*** Working data ***

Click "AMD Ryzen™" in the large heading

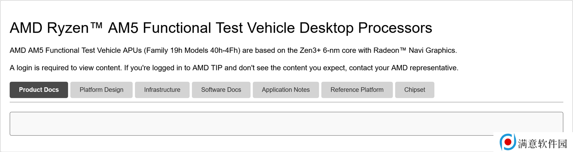coord(56,28)
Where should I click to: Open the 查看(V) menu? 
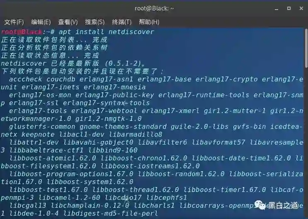coord(68,22)
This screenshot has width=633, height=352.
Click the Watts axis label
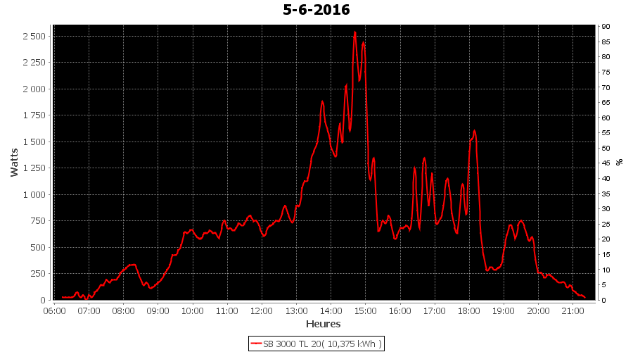click(14, 163)
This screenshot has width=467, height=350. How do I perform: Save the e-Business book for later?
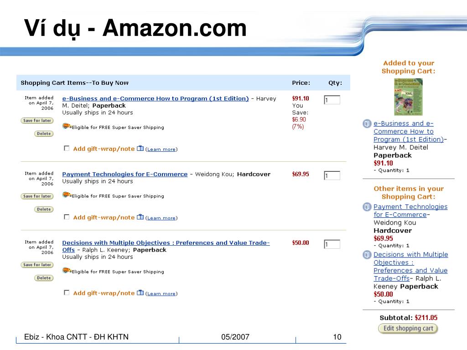(x=37, y=120)
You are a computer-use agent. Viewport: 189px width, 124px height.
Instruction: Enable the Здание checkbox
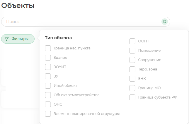(48, 58)
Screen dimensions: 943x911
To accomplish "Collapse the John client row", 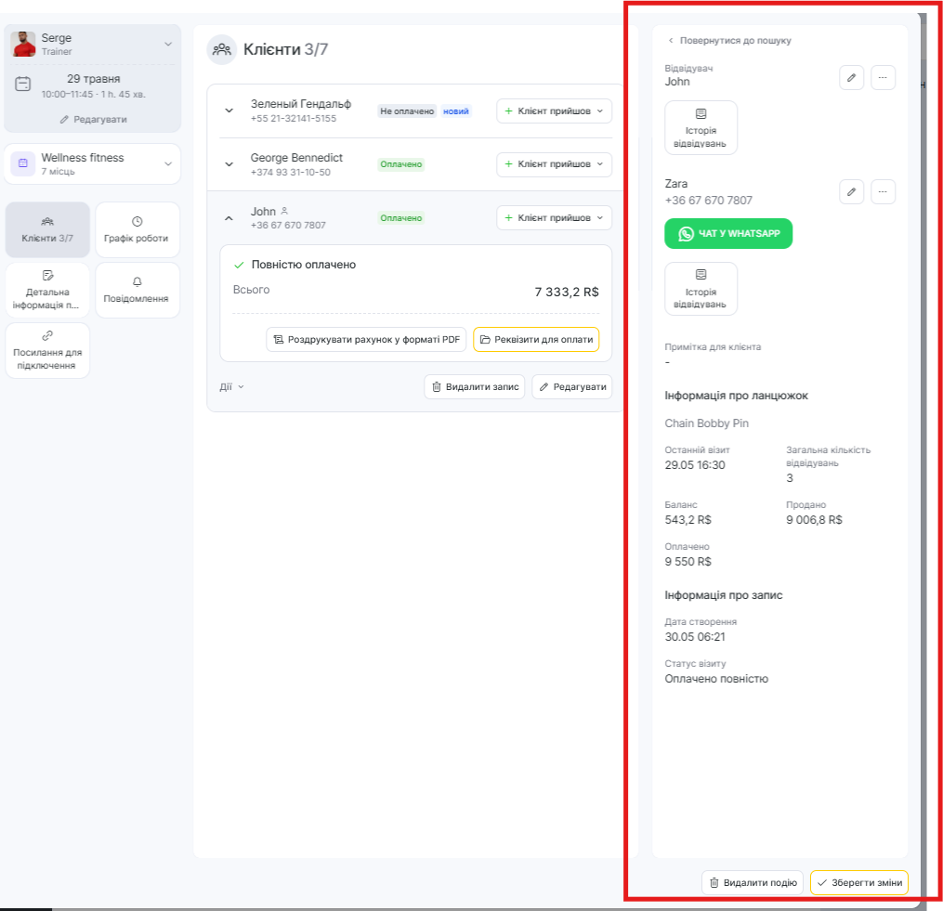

*** End of Working data ***

Transcribe the entries above verbatim, omitting their pictures.

Click "AMD Ryzen™" in the large heading

coord(56,28)
Where should I click to: Open the 查看(V) menu? 
coord(68,22)
This screenshot has width=633, height=352.
Click the Watts axis label
click(14, 163)
This screenshot has width=467, height=350. How do I perform: Save the e-Business book for later?
(x=37, y=120)
You are a computer-use agent. Viewport: 189px width, 124px height.
Instruction: Enable the Здание checkbox
(48, 58)
Screen dimensions: 943x911
To accomplish "Collapse the John client row", 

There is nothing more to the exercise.